___ Dokumentabschnitt ___

# Studienprojekt "Jingle"



## <desty> (15. Mai 2007)

Hallo Leute,


ich studiere Medienproduktion an einer FH in NRW und habe dieses Semester die Aufgabe bekommen, für einen Werbefilm einen Jingly zu produzieren. Dieser Jingle soll als Wiedererkennungswert dienen und zudem recht gut produziert sein.

Mit diesem Post möchte ich gerne Anfragen, mit welchem Programm ihr soetwas realisieren würdet und desweiteren, ob ihr ein paar Seiten mit Beispiel-Jingles kennt.



Ich würde mich sehr über einige Antworten freuen... und zudem würde mir eine große Last von den Schultern fallen, da ich im Bereich Audio bisher (fast) keine Erfahrungen habe


MfG
desty


----------



## The_Maegges (15. Mai 2007)

Leider hast du nicht wirklich deutlich geschrieben, was genau in diesem Jingle drin sein soll.

Falls du "nur" etwas bestehendes Audiomaterial zusammenschnipseln möchtest, sollte da ein halbwegs gescheiter Audioeditor ausreichen.
Wenns nix kosten soll, wäre da Audacity recht brauchbar.
Auf der Kost-Was-Seite gibts dann Programme wie Steinberg WaveLab oder Adobe Audition (ehemals Syntrillium CoolEdit).

Wenn du allerdings Musik darin verwenden willst, dann brauchst du eine Sequencersoftware sowie passende Instrumente (diese können durchaus virtuell sein, d.h. im PC berechnet oder gesampelt werden).

___ Eingabedaten ___

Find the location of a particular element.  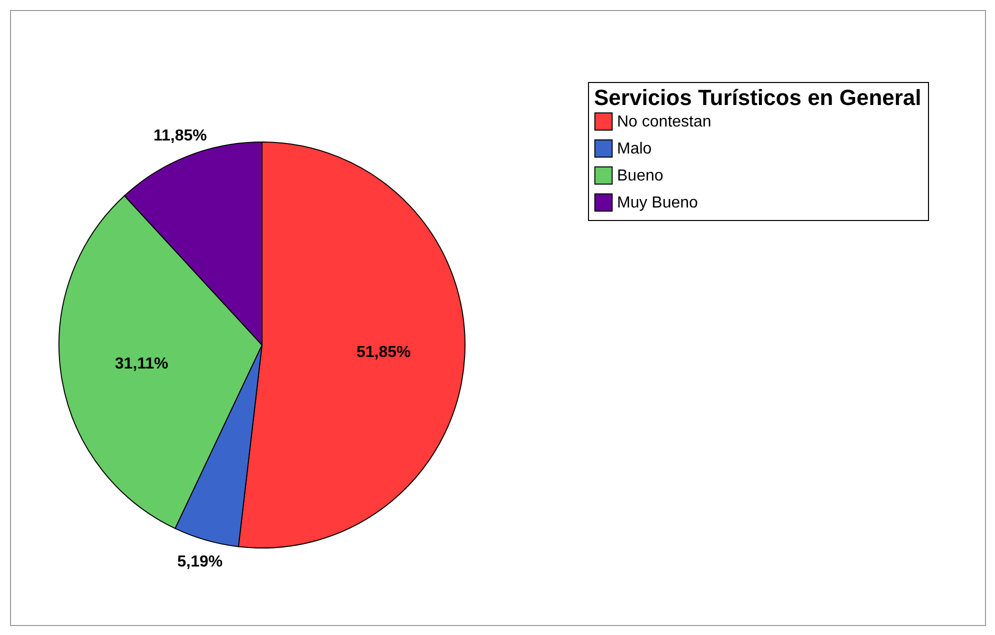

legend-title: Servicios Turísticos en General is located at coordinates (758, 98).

___
___ Eingabedaten ___

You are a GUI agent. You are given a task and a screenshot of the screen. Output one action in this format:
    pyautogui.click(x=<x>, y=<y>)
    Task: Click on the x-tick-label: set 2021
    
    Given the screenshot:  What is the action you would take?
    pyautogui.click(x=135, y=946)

___
___ Eingabedaten ___

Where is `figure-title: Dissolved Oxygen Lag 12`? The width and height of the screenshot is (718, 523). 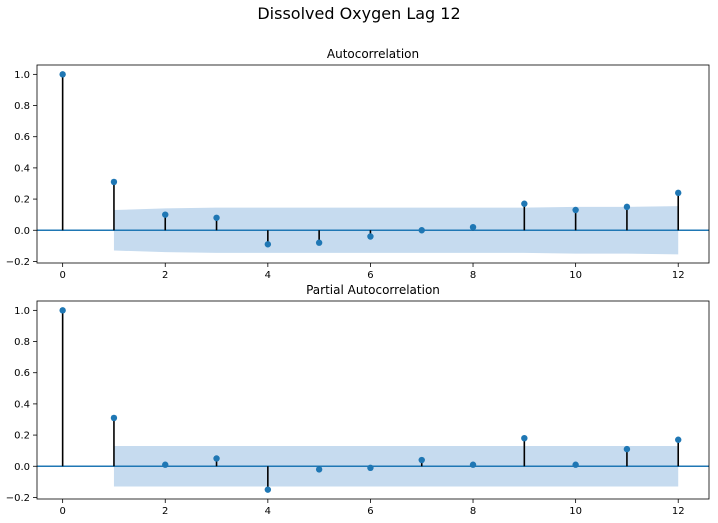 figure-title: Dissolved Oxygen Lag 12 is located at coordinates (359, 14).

___

> _Aufgabenstellung_
Welches Programm nennt The_Maegges im Thread zum Studienprojekt „Jingle“ als brauchbar, wenn das Zusammenschneiden von vorhandenem Audiomaterial nichts kosten soll?

> _Antwort_
Audacity